# Required work
1/ Using the blog post about Downton Abbey and eclampsia below, explain in one to three sentences why the writer has not yet watched a complete episode of the show.
2/ According to the blog post about Downton Abbey and eclampsia, what caused Lady Sybil's death?
3/ Carry on the blog post about Downton Abbey and eclampsia below, beginning after its final sentence.

# Extract to read
──────────

(Headline edited, with apologies to Lisa at Life Without Baby....!)
Confession: I have yet to watch a complete episode of what seems to be everyone's favourite TV show of the moment, Downton Abbey. When I tell people, I inevitably get a shocked reaction, followed by assurances that I would love it, I really should watch it, etc. I'm sure I'd love it too; it's just that it's on until 11 p.m., which is generally way past my bedtime (and I'm already staying up until 11 on Mondays to watch "Dallas" -- two nights in a row is too much for this old gal...!), and I've already missed the first 2.5 seasons and catching up on DVD is a b*tch...
Anyway. While I have yet to see a full episode myself, I still can't help knowing all about the show & the various characters, thanks to watercooler & Internet chatter, etc.
And after last Sunday's episode, my Facebook news feed was flooded with comments of "Not Sybil!!"
Lady Sybil, the youngest of the three daughters who live at the Abbey, died in Sunday night's episode, after giving birth to a daughter. The cause? Eclampsia.
I've been waiting to see what, if anything, the ALI blogosphere might have to say on the topic. Cecily at Uppercase Woman wrote about how watching the episode triggered PTSD and memories of her own experience with eclampsia, which resulted in the loss of her twin boys, nine years ago. There was also an article in today's Globe and Mail.
My fear, after hearing about Lady Sybil, was that those fortunate viewers who have never confronted high-risk pregnancy or pregnancy loss might think (as I once did) that eclampsia is a thing of the past, that such things would not, do not, happen today. They would be wrong.

──────────

# Data shown
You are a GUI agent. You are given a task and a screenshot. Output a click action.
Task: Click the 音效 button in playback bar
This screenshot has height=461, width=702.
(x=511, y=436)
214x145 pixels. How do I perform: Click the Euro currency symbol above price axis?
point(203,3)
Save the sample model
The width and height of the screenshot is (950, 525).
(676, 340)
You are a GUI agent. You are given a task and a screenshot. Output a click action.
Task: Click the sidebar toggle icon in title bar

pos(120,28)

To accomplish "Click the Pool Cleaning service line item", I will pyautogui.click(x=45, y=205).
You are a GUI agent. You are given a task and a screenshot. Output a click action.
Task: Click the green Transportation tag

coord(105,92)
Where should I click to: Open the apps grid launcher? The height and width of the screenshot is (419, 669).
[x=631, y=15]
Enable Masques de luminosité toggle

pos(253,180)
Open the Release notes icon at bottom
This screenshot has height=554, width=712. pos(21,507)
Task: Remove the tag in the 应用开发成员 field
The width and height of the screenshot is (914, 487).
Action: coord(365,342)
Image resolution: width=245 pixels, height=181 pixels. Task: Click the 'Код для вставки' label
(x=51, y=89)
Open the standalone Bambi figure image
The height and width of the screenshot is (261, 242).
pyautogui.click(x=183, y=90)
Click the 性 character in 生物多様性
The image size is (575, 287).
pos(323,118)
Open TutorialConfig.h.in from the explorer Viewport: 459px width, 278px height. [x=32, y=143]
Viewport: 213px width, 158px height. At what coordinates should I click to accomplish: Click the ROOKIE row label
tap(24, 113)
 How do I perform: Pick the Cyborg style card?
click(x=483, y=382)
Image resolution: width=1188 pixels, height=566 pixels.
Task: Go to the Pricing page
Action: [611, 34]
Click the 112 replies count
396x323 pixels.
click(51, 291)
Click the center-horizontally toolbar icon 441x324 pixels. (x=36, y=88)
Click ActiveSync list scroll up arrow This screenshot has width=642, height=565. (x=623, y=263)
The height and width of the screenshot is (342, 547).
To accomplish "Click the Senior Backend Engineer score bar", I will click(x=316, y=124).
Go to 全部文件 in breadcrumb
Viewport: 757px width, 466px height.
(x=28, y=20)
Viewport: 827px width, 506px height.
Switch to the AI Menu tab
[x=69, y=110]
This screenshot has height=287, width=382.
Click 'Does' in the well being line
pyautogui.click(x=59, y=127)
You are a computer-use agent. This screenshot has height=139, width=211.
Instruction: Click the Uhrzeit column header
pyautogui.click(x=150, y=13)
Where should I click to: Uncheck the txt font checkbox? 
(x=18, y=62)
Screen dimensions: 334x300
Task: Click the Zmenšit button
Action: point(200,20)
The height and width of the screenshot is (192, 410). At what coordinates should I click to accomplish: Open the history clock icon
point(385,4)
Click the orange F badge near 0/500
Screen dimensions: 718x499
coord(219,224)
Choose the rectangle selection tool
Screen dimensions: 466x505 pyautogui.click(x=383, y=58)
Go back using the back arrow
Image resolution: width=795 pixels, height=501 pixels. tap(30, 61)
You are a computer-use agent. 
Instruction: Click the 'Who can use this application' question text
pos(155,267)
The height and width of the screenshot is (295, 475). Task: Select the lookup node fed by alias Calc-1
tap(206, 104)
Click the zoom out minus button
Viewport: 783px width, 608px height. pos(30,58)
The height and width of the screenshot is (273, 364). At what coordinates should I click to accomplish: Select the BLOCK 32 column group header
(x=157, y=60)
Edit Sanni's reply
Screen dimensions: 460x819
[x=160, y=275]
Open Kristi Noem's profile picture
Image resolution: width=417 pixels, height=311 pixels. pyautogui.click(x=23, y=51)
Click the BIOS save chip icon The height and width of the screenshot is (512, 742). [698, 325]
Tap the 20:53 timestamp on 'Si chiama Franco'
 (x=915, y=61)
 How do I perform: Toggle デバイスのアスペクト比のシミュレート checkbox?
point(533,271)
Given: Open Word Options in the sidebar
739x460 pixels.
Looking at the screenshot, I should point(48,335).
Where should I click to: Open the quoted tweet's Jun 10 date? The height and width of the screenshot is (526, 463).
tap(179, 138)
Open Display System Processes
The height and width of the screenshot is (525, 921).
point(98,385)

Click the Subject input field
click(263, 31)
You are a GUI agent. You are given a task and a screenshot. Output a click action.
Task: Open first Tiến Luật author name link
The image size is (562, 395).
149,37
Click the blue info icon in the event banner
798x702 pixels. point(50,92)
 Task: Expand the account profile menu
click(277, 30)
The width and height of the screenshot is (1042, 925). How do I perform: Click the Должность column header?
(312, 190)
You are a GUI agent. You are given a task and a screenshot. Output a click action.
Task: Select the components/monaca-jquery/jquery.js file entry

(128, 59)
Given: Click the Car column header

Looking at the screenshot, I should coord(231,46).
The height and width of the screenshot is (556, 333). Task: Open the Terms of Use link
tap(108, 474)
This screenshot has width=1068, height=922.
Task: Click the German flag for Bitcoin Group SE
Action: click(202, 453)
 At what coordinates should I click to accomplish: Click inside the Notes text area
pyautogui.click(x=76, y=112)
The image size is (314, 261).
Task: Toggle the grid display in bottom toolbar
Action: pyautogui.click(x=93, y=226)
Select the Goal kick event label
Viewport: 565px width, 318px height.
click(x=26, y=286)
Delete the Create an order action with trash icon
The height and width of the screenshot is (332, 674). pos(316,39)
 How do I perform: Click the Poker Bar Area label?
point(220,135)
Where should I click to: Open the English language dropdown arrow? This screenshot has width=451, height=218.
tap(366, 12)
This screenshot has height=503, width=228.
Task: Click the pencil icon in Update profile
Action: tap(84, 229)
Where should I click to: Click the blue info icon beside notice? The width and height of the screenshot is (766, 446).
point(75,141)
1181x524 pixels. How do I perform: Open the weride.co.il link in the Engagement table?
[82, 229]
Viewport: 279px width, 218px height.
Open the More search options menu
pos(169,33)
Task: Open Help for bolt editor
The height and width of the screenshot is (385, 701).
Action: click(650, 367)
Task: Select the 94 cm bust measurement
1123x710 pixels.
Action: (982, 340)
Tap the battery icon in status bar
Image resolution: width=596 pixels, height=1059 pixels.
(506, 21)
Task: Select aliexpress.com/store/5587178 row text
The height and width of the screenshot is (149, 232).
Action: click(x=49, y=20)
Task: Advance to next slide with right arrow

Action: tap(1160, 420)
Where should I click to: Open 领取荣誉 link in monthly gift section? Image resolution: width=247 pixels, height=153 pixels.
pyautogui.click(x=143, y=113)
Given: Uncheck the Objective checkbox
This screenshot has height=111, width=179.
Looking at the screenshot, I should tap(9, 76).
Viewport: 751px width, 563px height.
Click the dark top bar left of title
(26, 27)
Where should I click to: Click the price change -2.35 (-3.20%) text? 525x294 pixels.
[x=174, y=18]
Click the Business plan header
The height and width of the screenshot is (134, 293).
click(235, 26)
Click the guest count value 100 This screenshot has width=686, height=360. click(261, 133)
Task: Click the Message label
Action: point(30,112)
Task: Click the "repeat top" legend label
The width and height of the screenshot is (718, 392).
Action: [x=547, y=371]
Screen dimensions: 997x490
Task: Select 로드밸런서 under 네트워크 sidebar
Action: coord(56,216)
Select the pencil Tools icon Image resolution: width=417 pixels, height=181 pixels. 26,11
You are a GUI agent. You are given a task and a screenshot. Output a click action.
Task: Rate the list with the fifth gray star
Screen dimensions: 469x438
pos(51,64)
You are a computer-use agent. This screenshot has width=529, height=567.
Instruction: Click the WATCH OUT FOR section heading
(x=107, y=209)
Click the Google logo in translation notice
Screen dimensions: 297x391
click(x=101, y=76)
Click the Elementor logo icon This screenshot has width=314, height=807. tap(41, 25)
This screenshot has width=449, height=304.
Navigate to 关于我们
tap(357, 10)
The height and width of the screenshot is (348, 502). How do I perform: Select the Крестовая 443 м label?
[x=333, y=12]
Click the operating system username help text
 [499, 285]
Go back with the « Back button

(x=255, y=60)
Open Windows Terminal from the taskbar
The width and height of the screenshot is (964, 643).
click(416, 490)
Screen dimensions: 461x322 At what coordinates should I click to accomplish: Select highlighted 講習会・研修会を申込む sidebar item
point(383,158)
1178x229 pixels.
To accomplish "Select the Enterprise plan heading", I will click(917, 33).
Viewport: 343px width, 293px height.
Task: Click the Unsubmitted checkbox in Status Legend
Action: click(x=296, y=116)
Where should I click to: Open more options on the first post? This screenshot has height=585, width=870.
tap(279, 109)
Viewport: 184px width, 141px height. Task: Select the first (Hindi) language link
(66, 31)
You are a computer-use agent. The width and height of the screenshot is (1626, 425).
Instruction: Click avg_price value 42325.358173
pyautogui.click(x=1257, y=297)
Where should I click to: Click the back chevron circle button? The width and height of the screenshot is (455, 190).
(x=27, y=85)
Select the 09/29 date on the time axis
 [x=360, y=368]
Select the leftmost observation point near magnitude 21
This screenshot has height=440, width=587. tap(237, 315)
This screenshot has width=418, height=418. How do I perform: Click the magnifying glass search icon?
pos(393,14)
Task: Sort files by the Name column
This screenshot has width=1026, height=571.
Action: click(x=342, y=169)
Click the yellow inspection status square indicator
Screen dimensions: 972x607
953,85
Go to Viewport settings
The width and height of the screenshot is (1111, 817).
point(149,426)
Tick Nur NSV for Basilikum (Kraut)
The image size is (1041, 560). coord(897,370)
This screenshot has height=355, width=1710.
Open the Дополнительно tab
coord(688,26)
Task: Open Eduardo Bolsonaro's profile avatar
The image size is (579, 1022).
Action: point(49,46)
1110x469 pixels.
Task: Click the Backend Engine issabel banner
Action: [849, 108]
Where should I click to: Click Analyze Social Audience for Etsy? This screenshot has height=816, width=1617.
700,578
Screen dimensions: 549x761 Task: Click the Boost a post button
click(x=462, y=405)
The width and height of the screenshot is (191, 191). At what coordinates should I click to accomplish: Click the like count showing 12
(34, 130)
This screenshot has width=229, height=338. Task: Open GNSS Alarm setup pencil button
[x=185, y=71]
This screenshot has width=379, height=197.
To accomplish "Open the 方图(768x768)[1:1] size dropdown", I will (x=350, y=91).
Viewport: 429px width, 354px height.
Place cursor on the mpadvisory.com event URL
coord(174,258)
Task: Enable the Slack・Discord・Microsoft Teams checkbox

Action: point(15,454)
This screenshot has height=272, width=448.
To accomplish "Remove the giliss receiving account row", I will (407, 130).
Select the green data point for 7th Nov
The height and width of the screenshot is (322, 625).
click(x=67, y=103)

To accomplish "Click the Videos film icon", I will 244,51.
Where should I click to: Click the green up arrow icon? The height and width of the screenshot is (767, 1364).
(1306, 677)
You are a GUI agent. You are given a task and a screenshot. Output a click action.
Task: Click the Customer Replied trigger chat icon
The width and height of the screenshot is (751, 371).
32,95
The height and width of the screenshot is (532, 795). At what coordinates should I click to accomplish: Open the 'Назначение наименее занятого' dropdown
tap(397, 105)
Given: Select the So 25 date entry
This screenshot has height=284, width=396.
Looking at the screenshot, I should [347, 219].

──────────

# Response list
1/ The show runs until 11 p.m., which is usually past the writer's bedtime, and the writer already stays up until 11 on Mondays for "Dallas," so two late nights in a row is too much. The writer has also missed the first 2.5 seasons, and catching up on DVD is difficult.

2/ Eclampsia, after she gave birth to a daughter.

3/
In my 20s, like so many naive young women, I didn't think that anybody died during childbirth anymore. Certainly not in North America, anyway. I learned differently soon after I started working on the newsletter for the company that still employs me. One of my first tasks was to contact human resources and compile a list of all the employees and pensioners who had retired or died during the previous month. Imagine my shock when I was handed a death advice for a 35-year-old woman. I had to call her boss to verify one of the facts, and she was only too willing to share all the gory details with me, unprompted. She had died in childbirth. Childbirth?? I was shocked. Who dies in childbirth in late-20th century urban Canada??
I probably shouldn't have been surprised. I came very close to not being here myself, because of eclampsia.
Growing up, I would sometimes overhear my mother saying that she'd had "a hard time" giving birth to me, and was in the hospital for two weeks afterward (which was a long time, even back then,, when stays of a week after a normal birth weren't unheard of). But it wasn't until many years later, perhaps during my own pregnancy, at age 37, that I remember hearing her use the terms "toxemia" and "eclampsia." I'm sure my mother probably mentioned it to me then; I do remember her asking about my blood pressure. (I never had problems with high blood pressure or started taking medication for it until well into my 40s.)
In later years, I remember her saying to me that we were both lucky to be here. Just over Christmas, I overheard her telling a neighbour that she went into convulsions while delivering me.
In my 20s, I gave both my grandparents one of those fill-in-the-blanks memory books and asked them to write in them. After they had both died, my mother gave them back to me. Grandma's remained blank, but I was tickled to find that my grandfather had filled in the first few pages, in a shaky hand. Under the question, "Where were you when I was born?" he had written, "Not far away." My mother chuckled ruefully as she read that: "I'm sure he was," she said. My poor Grandpa; I can just picture him. How worried he must have been for us both.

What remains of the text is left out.